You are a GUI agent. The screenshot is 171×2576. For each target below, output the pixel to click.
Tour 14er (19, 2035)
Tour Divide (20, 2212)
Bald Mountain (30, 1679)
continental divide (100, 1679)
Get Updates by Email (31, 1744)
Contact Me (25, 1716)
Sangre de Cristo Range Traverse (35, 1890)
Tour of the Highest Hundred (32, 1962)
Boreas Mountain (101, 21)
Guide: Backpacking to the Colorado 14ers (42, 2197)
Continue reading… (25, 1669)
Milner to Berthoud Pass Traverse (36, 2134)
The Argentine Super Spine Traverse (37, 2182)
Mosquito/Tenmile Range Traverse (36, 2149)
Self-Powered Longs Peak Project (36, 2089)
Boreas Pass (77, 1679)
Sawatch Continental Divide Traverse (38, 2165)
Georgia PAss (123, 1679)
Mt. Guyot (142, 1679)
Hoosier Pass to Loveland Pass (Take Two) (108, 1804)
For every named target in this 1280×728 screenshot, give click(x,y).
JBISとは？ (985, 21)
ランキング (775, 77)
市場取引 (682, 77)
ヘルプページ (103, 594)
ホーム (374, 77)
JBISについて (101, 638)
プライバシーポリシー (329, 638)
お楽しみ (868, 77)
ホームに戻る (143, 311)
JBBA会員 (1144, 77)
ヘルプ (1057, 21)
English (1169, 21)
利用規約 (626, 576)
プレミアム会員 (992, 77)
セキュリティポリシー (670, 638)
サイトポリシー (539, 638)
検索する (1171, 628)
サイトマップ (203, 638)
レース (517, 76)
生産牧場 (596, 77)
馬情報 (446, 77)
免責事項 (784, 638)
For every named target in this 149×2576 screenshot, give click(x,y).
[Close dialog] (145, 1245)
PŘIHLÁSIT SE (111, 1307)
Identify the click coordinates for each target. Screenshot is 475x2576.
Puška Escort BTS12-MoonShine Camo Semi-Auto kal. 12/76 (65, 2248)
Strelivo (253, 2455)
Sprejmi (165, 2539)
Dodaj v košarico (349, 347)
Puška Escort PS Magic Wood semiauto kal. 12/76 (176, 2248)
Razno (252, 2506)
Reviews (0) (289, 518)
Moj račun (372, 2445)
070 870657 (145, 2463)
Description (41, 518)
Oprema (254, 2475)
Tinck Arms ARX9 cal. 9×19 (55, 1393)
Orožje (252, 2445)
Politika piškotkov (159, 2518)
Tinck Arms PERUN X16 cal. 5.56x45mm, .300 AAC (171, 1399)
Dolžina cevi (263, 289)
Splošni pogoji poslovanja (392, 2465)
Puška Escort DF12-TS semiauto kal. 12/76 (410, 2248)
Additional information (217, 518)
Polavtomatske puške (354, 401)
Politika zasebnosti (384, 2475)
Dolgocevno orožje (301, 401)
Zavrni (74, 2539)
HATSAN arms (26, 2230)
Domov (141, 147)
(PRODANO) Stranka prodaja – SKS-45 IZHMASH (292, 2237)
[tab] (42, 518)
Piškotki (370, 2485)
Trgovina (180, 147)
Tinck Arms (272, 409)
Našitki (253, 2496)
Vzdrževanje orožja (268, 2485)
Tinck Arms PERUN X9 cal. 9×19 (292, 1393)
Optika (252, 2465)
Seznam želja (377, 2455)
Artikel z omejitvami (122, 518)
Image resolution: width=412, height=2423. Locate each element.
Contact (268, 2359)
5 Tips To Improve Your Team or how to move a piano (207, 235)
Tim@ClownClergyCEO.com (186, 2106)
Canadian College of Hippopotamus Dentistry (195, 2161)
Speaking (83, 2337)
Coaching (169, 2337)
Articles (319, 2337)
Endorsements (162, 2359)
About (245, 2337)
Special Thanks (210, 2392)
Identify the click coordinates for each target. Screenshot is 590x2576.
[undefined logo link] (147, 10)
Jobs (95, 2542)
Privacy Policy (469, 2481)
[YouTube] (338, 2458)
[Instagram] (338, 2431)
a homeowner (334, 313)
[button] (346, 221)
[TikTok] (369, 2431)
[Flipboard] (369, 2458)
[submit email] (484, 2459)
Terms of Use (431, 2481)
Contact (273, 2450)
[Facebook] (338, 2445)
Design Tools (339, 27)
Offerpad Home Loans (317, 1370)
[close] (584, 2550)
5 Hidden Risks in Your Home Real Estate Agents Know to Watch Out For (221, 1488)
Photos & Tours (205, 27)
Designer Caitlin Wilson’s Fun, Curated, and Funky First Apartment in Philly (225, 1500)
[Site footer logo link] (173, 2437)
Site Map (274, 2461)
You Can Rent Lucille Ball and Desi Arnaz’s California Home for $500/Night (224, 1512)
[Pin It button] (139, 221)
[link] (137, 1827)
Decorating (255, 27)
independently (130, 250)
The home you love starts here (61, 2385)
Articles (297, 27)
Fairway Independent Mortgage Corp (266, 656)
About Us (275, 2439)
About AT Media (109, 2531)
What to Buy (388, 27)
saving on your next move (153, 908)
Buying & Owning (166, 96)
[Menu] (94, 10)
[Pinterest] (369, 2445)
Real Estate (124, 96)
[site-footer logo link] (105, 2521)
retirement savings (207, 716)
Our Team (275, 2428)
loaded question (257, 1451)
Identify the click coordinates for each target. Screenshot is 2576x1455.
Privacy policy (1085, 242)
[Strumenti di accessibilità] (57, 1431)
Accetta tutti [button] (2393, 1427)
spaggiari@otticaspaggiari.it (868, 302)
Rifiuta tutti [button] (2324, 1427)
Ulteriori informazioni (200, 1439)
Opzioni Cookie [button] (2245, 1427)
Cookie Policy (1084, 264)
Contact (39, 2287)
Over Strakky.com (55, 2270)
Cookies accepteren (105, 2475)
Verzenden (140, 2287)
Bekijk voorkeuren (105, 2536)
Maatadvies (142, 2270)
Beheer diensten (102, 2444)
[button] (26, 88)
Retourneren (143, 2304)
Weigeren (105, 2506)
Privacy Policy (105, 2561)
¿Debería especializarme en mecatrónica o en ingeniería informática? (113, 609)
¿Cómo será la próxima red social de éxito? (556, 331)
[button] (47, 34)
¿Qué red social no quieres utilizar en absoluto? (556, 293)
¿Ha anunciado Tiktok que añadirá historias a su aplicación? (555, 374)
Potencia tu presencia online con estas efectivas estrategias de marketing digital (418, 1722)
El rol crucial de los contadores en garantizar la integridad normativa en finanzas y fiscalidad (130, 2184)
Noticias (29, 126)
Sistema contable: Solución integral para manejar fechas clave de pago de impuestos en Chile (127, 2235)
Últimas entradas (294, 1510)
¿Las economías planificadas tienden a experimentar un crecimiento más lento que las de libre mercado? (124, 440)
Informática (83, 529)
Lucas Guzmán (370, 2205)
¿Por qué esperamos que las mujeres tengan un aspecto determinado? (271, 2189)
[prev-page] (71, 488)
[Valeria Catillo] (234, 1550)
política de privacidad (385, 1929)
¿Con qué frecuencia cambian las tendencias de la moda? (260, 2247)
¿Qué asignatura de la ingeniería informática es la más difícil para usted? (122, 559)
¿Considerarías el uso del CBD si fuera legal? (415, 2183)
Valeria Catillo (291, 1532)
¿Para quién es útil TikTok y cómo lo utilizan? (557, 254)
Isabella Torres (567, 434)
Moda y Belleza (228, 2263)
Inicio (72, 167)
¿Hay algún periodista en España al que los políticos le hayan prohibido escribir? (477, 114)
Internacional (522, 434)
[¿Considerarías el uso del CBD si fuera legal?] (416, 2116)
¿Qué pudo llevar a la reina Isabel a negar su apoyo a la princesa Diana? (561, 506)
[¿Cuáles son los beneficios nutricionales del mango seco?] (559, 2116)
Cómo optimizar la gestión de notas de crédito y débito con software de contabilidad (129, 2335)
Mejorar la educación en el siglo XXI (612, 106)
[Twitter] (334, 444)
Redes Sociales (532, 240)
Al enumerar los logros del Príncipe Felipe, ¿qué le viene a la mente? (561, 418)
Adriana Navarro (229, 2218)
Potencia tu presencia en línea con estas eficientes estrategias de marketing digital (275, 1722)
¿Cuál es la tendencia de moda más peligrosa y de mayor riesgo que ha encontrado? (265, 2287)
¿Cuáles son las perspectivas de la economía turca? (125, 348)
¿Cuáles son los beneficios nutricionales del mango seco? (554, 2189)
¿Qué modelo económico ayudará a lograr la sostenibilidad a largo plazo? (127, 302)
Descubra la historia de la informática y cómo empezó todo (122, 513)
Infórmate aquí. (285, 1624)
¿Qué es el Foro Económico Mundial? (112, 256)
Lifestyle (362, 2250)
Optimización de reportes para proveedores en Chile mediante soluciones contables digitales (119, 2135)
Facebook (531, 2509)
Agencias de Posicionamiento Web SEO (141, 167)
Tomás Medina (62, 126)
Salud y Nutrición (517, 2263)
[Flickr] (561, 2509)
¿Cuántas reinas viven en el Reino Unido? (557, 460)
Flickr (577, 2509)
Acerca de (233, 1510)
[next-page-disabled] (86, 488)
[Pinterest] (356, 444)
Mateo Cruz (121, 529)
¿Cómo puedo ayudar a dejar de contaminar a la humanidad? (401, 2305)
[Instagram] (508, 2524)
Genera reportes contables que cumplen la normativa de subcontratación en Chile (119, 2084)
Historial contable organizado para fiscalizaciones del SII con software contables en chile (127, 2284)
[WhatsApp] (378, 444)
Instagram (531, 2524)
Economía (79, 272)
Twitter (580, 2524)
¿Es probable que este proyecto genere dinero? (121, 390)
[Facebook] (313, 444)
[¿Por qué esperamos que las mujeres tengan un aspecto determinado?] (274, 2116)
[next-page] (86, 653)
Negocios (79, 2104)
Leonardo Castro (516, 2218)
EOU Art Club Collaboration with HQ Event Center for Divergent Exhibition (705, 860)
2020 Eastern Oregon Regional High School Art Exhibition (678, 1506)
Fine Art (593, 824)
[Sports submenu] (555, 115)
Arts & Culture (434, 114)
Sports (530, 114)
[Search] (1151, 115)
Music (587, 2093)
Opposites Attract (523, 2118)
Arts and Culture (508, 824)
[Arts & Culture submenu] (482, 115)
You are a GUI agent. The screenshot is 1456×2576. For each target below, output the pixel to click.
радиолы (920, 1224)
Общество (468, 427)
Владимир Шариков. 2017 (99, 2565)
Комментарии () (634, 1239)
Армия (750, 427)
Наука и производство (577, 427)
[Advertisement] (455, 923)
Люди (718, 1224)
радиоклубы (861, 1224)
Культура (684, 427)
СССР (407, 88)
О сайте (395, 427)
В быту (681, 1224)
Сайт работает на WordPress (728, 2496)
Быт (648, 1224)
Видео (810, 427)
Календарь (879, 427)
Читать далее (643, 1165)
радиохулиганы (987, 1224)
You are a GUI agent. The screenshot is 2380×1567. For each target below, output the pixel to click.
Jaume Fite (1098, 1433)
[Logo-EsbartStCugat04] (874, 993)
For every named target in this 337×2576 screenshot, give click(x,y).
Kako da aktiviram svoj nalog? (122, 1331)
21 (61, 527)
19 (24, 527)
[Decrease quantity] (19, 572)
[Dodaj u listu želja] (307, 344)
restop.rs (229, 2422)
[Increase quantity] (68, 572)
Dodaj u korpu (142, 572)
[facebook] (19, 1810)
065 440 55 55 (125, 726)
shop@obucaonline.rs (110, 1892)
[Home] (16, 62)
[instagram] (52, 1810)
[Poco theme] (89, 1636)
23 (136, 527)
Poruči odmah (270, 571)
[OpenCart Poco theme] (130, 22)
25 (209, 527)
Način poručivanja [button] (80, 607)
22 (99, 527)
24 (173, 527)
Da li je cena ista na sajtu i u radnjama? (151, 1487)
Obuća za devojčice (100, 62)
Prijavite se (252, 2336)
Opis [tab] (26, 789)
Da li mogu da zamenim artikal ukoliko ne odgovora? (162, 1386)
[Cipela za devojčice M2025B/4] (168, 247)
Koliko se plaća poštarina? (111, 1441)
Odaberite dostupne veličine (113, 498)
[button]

* * * * * * *

* Work required: Once you have counted the lines above containing the word "footer", state that number and nothing more.

* Response below: 2